Scientific Event Alert Network Bulletin, vol. 11, no. 4 (April 1986)
Managing Editor: Lindsay McClelland.

Akutan (United States) Small steam and ash plume

Please cite this report as:

Global Volcanism Program, 1986. Report on Akutan (United States) (McClelland, L., ed.). Scientific Event Alert Network Bulletin, 11:4. Smithsonian Institution. https://doi.org/10.5479/si.GVP.SEAN198604-311320



Akutan

United States

54.134°N, 165.986°W; summit elev. 1303 m

All times are local (unless otherwise noted)


A plume that was mostly steam but contained some ash was ejected on 28 April 1986. Airplane pilots reported that the plume rose to ~2.5 km altitude. Dark ash fell on the snow-covered volcano. Island residents smelled a strong sulfur odor during the following days, but weather clouds obscured the volcano.

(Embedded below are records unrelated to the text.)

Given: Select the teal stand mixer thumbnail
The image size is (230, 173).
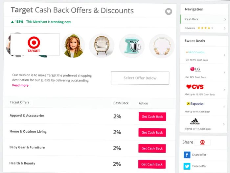Looking at the screenshot, I should pos(131,46).
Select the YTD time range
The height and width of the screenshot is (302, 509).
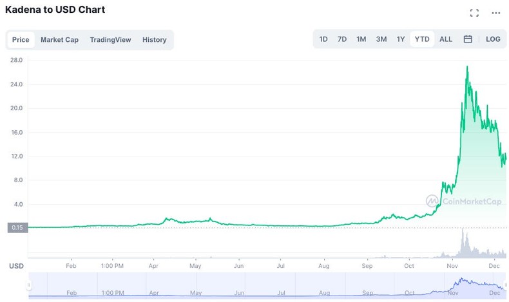[422, 39]
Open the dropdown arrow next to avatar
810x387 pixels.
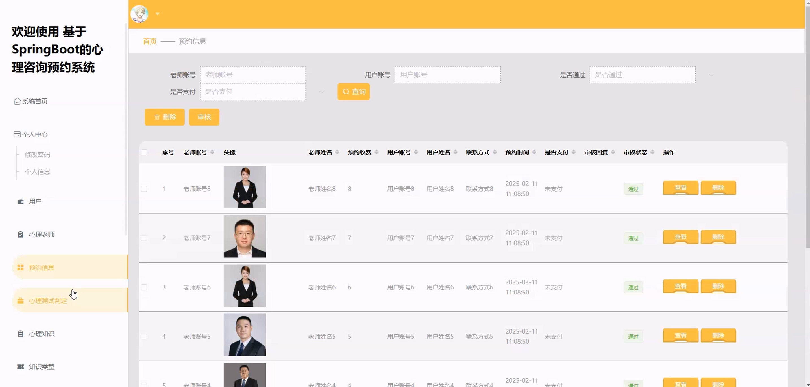coord(158,14)
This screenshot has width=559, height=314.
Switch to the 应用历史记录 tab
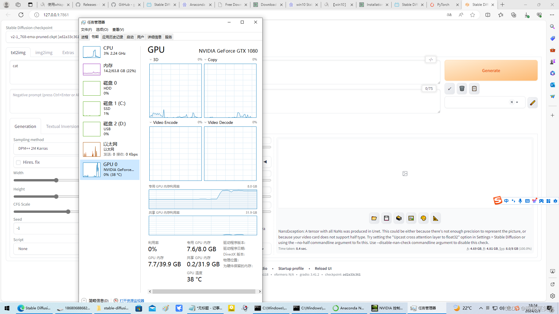click(x=113, y=37)
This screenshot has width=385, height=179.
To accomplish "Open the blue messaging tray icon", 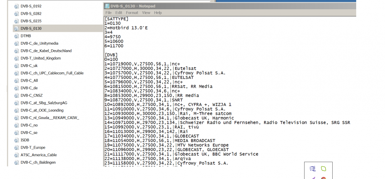I will coord(312,169).
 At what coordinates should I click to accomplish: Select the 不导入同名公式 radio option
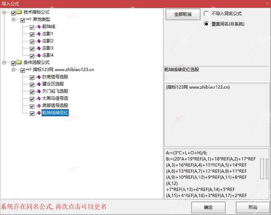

Geological Summary. Akutan contains a 2-km-wide caldera with a large cinder cone in the NE part of the caldera that has been the source of frequent explosive eruptions and occasional lava effusion that covers the caldera floor. An older, largely buried caldera was formed during the late Pleistocene or early Holocene. Two volcanic centers are located on the NW flank. Lava Peak is of Pleistocene age, and a cinder cone lower on the flank produced a lava flow in 1852 that extended the shoreline of the island and forms Lava Point. The 60-365 m deep younger caldera was formed during a major explosive eruption about 1,600 years ago and contains at least three lakes. A lava flow in 1978 traveled through a narrow breach in the north caldera rim almost to the coast. Fumaroles occur at the base of the caldera cinder cone, and hot springs are located NE of the caldera at the head of Hot Springs Bay valley and along the shores of Hot Springs Bay.

Information Contacts: T. Miller, USGS Anchorage.